:: Work instructions ::
What do you get if you swap every "Where should I click to" in the data below for "Where do I click to" and leave the rest unchanged?

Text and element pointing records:
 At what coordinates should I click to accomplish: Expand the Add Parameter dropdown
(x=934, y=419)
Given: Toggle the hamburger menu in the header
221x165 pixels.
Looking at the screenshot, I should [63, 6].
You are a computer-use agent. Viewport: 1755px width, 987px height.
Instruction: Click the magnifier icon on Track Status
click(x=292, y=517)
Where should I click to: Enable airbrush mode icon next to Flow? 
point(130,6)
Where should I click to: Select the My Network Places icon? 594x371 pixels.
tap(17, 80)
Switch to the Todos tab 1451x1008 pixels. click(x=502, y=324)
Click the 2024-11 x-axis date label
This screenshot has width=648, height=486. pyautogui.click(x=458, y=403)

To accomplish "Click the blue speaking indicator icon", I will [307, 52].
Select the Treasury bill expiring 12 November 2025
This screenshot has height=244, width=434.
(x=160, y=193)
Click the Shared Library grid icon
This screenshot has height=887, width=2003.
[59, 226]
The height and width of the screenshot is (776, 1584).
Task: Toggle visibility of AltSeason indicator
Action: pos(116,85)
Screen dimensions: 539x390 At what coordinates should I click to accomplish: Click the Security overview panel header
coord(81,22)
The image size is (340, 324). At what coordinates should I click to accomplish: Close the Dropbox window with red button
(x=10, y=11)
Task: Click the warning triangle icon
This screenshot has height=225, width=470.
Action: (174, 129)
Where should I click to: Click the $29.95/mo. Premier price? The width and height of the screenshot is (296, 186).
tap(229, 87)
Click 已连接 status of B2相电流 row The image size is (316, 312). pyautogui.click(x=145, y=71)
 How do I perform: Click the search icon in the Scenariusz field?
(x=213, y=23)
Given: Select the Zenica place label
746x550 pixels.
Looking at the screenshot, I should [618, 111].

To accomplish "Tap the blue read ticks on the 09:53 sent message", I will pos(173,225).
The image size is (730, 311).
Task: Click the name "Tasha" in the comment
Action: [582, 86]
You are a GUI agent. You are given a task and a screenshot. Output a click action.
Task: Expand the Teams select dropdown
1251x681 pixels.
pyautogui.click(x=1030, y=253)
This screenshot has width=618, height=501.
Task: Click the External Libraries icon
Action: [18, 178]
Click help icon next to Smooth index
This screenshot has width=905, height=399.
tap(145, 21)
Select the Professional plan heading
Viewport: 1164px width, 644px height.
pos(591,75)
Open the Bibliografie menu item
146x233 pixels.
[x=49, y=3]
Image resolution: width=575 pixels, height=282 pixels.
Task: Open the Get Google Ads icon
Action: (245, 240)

:: Written solution ::
 At what coordinates should I click to accomplish: Expand the Add Parameter dropdown
(x=934, y=419)
Given: Toggle the hamburger menu in the header
221x165 pixels.
Looking at the screenshot, I should [63, 6].
You are a computer-use agent. Viewport: 1755px width, 987px height.
Instruction: Click the magnifier icon on Track Status
click(x=292, y=517)
Where do I click to: Enable airbrush mode icon next to Flow? 
point(130,6)
Where do I click to: Select the My Network Places icon? 594x371 pixels.
tap(17, 80)
Switch to the Todos tab 1451x1008 pixels. click(x=502, y=324)
Click the 2024-11 x-axis date label
This screenshot has width=648, height=486. pyautogui.click(x=458, y=403)

To accomplish "Click the blue speaking indicator icon", I will [307, 52].
Select the Treasury bill expiring 12 November 2025
This screenshot has height=244, width=434.
(x=160, y=193)
Click the Shared Library grid icon
This screenshot has height=887, width=2003.
[59, 226]
The height and width of the screenshot is (776, 1584).
Task: Toggle visibility of AltSeason indicator
Action: pos(116,85)
Screen dimensions: 539x390 At what coordinates should I click to accomplish: Click the Security overview panel header
coord(81,22)
The image size is (340, 324). At what coordinates should I click to accomplish: Close the Dropbox window with red button
(x=10, y=11)
Task: Click the warning triangle icon
This screenshot has height=225, width=470.
Action: (174, 129)
Where do I click to: Click the $29.95/mo. Premier price? The width and height of the screenshot is (296, 186).
tap(229, 87)
Click 已连接 status of B2相电流 row The image size is (316, 312). pyautogui.click(x=145, y=71)
 How do I perform: Click the search icon in the Scenariusz field?
(x=213, y=23)
Given: Select the Zenica place label
746x550 pixels.
Looking at the screenshot, I should [618, 111].

To accomplish "Tap the blue read ticks on the 09:53 sent message", I will pos(173,225).
The image size is (730, 311).
Task: Click the name "Tasha" in the comment
Action: [582, 86]
You are a GUI agent. You are given a task and a screenshot. Output a click action.
Task: Expand the Teams select dropdown
1251x681 pixels.
pyautogui.click(x=1030, y=253)
This screenshot has width=618, height=501.
Task: Click the External Libraries icon
Action: [18, 178]
Click help icon next to Smooth index
This screenshot has width=905, height=399.
tap(145, 21)
Select the Professional plan heading
Viewport: 1164px width, 644px height.
pos(591,75)
Open the Bibliografie menu item
146x233 pixels.
[x=49, y=3]
Image resolution: width=575 pixels, height=282 pixels.
Task: Open the Get Google Ads icon
Action: (245, 240)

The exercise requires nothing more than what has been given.